I agree 100% - good developers don’t ditch the documentation. Good developers carefully read the documentation and keep it handy for reference because the more you use documentation the better the quality of your code is likely to be and you’re less likely to waste precious time chasing your tail in circles because you didn’t read the documentation. I’ve been developing in Java for about 8 years now, and I still spend a good deal of time reading through the JDK javadocs - because the possible ways I could think to solve a problem off of the top of my head may very well not be the best ways to solve the problem. In general, I find that the more attention I pay to documentation the better my code is and the easier my life is (much less time spent chasing down bugs that could have been avoided by reading documentation first).
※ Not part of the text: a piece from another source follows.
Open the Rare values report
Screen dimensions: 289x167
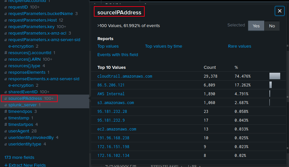coord(239,46)
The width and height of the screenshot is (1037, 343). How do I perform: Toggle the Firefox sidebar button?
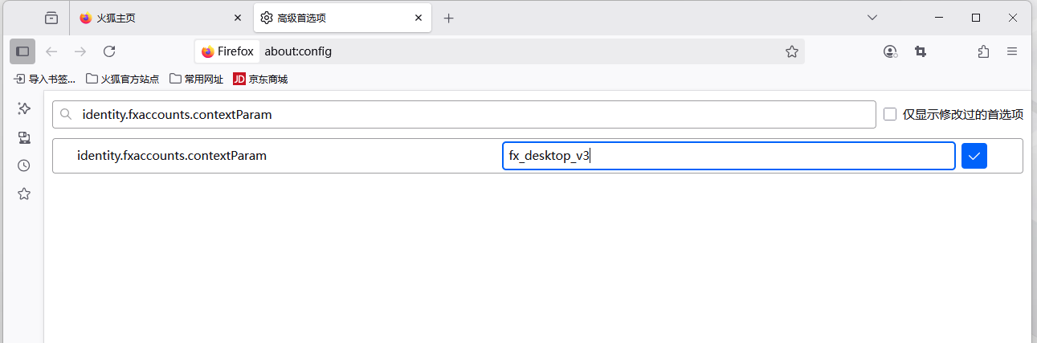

It’s good that you have a good background in programming, but just because you can program doesn’t mean you can dive into a brand new framework (and field - as I recall in another thread you mentioned being new to 3D programming) and expect to get good results without taking your time to first learn the new framework (or field). jME is not a small or simple engine. It’s an extremely powerful and well designed engine, but it’s going to take time to learn. Taking a few hours now to read the documentation and carefully design your code could save you weeks of frustration later, especially as you are talking about multiplayer games and servers. Oftentimes trivially simple things in single player games become 100x harder to do right in a multiplayer game. As far as your current problem goes, a few hours reading the documentation could save you many hours of duplicating built-in engine functionality (collisions) in order to get something that’s far less capable than what’s already in the engine.
You’re moving your character -0.2 world units straight down when you add him. If he’s appearing under the floor when you start the game I’d suggest you move him up until he’s above the floor.
You set the speed with setWalkDirection(yourWalkDir.multLocal(4f));
The cam place is your thing, dude!
From now on, I am not going to help you anymore, because everything you ask is explained in the WIKI
WIKI
WIKI
WIKI
WIKI
People invested god knows how many hours to write this, so please show respect and read this!!!
update method:
/**
* Move and rotate model
*/
walkDirection.set(0, 0, 0);
if (Left) {
walkDirection.addLocal(camLeft.mult(speed));
}
if (Right) {
walkDirection.addLocal(camLeft.mult(speed).negate());
}
if (Up) {
walkDirection.addLocal(camDir.mult(speed));
//rotate_channel.setLoopMode(LoopMode.DontLoop);
}
if (Down) {
walkDirection.addLocal(camDir.mult(speed).negate());
}
characterControl.setWalkDirection(walkDirection.multLocal(8f));
float[] angles = new float[3];
camRotation.toAngles(angles); // we get the cam angles here
angles[0] = 0; // you don't want to rotate along the x-axis, so we set it to 0
angles[2] = 0; // you don't want to rotate along the z-axis, so we set it to 0
characterModel.setLocalRotation(characterModel.getLocalRotation().fromAngles(angles));
slow
camera have low position…
you want say what not need set position (hands program method)?